En todo este fenómeno, y camuflado bajo el sayo de la guerra, la llamada «descarbonización» o «transición energética», cuyas bondades se han proclamado a los cuatro vientos, tiene mucho que decir, por su elevadísimo coste en el corto y medio plazo: implica renunciar a fuentes de energía hasta ahora baratas y consolidadas, como la nuclear o el petróleo, para sustituirlas por una alternativa que a día de hoy se encuentra en pañales, resultando cara, ineficiente, y también dudosamente amigable para el medio ambiente. Así, cada unidad de sustitución de una energía por otra tiene un coste muy elevado, que van a soportar los ciudadanos de dos maneras: una, por la propia repercusión de ese coste en el precio final de los productos fabricados con esa energía; y otra, por las penalizaciones fiscales al consumo de las energías «sucias», aún impresndibles, de modo que su tributación apenas consigue el efecto disuasorio teóricamente deseado sino, por el contrario, va a incrementar los ingresos de unas administraciones públicas cada vez más ahogadas por el ingente gasto improductivo e ideológico. En definitiva, la inflación se está cebando con productos de primera necesidad, difícilmente prescindibles, y altamente gravados fiscalmente.

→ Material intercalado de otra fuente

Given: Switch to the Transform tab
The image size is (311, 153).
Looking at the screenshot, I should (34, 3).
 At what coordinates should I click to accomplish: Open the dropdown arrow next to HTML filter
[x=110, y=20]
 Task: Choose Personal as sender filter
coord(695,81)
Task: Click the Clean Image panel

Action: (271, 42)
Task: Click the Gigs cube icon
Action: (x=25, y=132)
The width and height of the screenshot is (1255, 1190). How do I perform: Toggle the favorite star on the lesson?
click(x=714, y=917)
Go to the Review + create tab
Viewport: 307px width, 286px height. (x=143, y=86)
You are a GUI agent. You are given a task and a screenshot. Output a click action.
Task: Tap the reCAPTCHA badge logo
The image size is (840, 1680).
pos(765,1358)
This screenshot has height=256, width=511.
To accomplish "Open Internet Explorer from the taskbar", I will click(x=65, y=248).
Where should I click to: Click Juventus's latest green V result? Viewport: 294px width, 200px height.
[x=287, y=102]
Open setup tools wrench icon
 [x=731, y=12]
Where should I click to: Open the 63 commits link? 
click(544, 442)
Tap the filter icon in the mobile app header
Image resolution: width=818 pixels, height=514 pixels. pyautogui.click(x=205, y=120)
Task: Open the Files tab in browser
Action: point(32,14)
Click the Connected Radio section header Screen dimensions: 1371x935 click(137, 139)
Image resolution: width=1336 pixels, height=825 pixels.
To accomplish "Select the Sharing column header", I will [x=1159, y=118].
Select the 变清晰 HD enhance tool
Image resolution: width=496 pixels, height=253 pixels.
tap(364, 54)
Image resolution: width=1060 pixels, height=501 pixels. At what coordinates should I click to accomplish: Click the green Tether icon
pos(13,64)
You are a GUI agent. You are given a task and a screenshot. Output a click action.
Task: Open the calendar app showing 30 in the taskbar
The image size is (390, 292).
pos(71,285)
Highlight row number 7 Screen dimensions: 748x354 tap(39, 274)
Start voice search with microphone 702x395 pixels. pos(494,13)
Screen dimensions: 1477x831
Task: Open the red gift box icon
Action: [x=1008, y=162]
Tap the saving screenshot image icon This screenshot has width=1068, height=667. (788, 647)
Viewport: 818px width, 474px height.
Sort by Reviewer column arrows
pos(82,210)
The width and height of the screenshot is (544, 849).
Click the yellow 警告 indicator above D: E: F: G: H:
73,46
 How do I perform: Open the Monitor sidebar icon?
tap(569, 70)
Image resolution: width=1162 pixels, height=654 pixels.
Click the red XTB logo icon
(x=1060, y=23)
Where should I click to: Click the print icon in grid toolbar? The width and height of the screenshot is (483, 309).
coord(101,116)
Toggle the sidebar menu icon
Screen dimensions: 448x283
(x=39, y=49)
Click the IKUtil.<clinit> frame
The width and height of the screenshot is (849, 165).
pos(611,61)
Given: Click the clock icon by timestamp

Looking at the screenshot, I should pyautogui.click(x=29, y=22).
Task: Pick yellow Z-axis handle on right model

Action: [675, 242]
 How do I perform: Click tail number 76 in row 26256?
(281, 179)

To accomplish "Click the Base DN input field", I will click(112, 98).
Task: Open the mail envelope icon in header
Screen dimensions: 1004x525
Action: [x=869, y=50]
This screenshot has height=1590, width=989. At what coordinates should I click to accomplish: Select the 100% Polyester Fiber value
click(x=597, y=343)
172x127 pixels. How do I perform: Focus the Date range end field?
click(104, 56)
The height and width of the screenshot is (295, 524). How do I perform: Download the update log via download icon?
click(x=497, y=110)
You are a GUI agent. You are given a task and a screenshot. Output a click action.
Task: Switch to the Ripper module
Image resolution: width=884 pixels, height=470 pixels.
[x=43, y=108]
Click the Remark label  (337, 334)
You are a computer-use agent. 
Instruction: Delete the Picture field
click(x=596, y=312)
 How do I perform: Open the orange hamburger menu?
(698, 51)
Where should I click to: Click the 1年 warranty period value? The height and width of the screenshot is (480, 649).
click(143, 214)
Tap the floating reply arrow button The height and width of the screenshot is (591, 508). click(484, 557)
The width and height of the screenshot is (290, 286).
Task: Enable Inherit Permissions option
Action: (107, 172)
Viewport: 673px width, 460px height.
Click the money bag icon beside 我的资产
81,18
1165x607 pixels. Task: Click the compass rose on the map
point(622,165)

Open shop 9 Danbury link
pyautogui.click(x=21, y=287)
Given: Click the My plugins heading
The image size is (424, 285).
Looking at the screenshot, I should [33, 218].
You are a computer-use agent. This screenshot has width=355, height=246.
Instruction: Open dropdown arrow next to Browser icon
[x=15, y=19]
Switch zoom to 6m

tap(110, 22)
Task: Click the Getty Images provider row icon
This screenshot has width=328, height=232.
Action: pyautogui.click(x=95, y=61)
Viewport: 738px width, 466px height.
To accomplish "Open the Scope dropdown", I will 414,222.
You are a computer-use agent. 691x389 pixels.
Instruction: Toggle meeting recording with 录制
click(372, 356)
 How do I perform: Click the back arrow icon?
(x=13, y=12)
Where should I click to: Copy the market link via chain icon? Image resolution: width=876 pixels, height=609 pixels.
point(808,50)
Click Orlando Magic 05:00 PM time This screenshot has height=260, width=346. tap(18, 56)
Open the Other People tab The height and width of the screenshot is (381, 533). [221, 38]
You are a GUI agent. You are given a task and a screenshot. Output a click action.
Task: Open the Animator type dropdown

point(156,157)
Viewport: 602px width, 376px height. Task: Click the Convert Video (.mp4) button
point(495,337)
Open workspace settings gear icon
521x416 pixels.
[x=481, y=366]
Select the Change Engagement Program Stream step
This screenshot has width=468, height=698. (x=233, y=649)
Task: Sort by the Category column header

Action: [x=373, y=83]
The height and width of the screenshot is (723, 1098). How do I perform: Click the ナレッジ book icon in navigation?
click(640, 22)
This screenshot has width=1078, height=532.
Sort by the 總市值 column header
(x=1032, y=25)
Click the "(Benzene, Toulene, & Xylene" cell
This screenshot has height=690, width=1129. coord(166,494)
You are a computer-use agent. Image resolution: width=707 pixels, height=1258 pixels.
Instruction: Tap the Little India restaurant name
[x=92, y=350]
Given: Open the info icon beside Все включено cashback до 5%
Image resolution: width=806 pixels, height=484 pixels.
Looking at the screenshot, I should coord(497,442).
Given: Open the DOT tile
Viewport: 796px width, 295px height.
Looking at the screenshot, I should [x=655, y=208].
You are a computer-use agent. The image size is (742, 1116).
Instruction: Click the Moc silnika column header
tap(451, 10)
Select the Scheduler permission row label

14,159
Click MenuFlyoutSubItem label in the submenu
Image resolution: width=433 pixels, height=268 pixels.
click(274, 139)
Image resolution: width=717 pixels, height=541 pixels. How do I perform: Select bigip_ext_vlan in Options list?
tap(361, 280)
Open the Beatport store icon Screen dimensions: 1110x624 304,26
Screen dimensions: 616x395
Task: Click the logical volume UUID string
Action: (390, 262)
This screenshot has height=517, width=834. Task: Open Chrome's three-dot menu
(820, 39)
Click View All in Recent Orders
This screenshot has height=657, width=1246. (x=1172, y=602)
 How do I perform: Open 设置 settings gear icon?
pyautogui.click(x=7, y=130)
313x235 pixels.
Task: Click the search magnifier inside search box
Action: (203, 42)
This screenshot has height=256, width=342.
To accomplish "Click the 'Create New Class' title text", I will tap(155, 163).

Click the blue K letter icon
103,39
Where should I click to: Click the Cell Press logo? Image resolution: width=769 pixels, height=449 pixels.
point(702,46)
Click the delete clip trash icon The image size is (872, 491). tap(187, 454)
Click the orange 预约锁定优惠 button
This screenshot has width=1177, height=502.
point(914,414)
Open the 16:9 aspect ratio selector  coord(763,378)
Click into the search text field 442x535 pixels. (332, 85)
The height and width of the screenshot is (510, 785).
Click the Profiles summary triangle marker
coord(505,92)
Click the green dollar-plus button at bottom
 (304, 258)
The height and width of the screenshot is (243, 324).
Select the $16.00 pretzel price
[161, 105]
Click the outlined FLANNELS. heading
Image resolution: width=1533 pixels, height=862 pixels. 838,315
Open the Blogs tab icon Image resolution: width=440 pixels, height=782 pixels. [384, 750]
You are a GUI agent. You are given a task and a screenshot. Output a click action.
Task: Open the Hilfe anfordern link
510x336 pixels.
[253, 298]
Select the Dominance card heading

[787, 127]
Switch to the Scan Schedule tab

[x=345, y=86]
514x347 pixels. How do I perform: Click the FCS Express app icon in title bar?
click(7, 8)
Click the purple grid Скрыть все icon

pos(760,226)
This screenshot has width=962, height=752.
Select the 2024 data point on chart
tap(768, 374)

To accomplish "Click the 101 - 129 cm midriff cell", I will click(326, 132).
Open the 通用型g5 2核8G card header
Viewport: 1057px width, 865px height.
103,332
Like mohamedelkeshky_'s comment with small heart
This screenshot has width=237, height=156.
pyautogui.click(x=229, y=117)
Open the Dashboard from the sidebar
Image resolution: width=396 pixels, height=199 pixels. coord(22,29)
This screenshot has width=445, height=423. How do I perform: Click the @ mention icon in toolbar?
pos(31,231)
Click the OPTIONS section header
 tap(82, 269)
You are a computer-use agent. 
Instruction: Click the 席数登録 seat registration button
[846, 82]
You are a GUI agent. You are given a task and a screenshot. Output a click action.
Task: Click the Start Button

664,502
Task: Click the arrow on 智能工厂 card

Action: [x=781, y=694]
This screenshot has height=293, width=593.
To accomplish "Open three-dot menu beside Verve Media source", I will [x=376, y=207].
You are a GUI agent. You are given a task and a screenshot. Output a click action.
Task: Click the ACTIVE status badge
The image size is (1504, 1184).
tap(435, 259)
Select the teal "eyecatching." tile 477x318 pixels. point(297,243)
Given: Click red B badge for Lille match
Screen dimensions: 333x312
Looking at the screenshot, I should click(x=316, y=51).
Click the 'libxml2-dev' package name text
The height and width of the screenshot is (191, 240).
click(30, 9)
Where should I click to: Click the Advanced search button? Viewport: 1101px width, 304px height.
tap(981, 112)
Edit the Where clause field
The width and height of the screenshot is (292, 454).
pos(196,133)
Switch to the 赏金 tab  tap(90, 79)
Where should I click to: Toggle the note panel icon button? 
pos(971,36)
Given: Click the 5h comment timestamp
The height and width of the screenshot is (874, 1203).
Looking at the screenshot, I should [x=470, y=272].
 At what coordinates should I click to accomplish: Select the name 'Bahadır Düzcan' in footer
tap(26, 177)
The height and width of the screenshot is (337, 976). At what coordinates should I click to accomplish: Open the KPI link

Siempre se ha dicho que la inflación es el impuesto de los pobres. Y es que reduce la renta disponible de los hogares, pues difícilmente se adaptan los salarios a ella en su totalidad; e incrementa la presión impositiva real, en la medida en que los gobiernos tienen la fea costumbre de no ajustar los umbrales exentos y el importe de las bonificaciones fiscales al incremento del coste de la vida. Además, y en el caso de los tributos progresivos, se pueden producir saltos de tramo que no responden a una mejora de la capacidad económica real del contribuyente. Por otro lado, la deuda real disminuye, puesto que los capitales a amortizar, en términos reales, pierden valor.
Incremento de los ingresos fiscales y reducción de la deuda real: estos son los dos factores con los que cuentan los gobiernos para tratar de maquillar sus cuentas. Como se puede ver, este maquillaje no se produce por una mejora de la eficiencia o productividad nacional, sino simplemente pasando una parte de la factura a cada ciudadano. Con ello, puede entenderse que los gobiernos no tengan excesiva prisa en reducir impuestos para desahogar la economía: la prioridad no la tiene el progreso económico para el bien común, sino el remiendo de los descosidos generados en las arcas públicas desde 2008 hasta ahora.
Pero la realidad es que la inflación de las materias primas y la energía hará una auténtica escabechina en los resultados empresariales, condenando a no pocas empresas a una reducción drástica de producción y empleo, alimentando así una inflación de oferta que, con una demanda cada vez más empobrecida, trasladará ese efecto, de manera amplificada, a los bolsillos de los consumidores.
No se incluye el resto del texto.